Syair dalam bahasa arab yang ditulis oleh Imam Busiri menyatakan, “Jiwa itu seperti bayi, jika dibiarkan akan terus menyusu kepada ibunya, namun jika engkau menyapihnya ia akan melepaskannya.”

Akhlak mulia induknya ada empat yaitu: hikmah, adil, keberanian, dan iffah (menjaga kehormatan). Hikmah adalah mendapatkan kebenaran dengan ilmu dan amal. Hikmah bisa dikatakan sebagai pangkal dari akhlak mulia. Allah berfirman, “Barang siapa diberi Al Hikmah, maka sungguh dia telah diberikan kebaikan yang banyak.” (Q.S. Al Baqarah: 269) Ibnu Abbas ketika mengomentari firman Allah, “walaqad ataina lukmanal hikmata” (Q.S. Lukman: 12) beliau mengatakan bahwa al hikmah di sini adalah akal, pemahaman, dan kecerdasan selain kenabian.
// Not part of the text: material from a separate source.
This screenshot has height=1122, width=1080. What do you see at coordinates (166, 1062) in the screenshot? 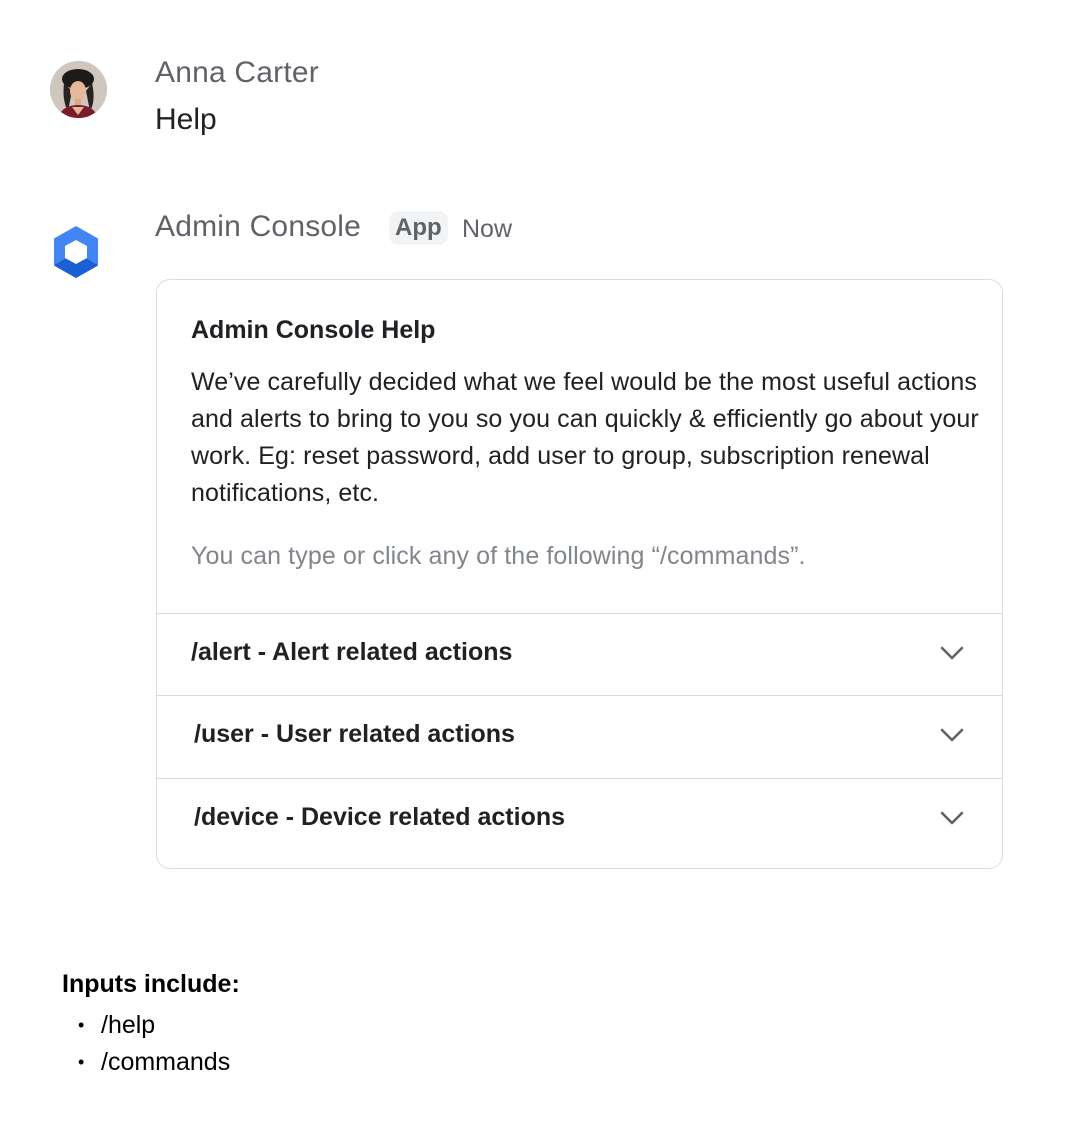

Sedangkan adil adalah kekuatan jiwa yang bisa mengendalikan amarah dan syahwat dan mengantarkan kepada al hikmah. Dan keberanian adalah emosi yang terkendali oleh akal pikiran dan digunakan untuk mengambil langkah serta tindakan. Sedangkan ‘Iffah (menjaga kehormatan) adalah menundukkan kekuatan syahwat dengan kekuatan akal dan syariat.

Akhlak yang mulia yang akan mengantarkan manusia ke dalam kehidupan yang penuh bahagia di dunia dan akhirat. Akhlak akan mengangkat derajat seseorang mencapai tingkatan malaikat. Sedangkan akhlak tercela akan membinasakan pelakunya. Seperti racun yang sangat berbisa. Akhlak tercela akan menjauhkan pelakunya dari rahmat Allah Swt. Wallahu A’lam.

Referensi

Umar bin Ahmad Baraja, Akhlak lil Banin, Juz 4. Maktabah Muhammad bin Ahmad Nabhan Wa Auladuhu, Surabaya, Indonesia. Hlm. 3-6.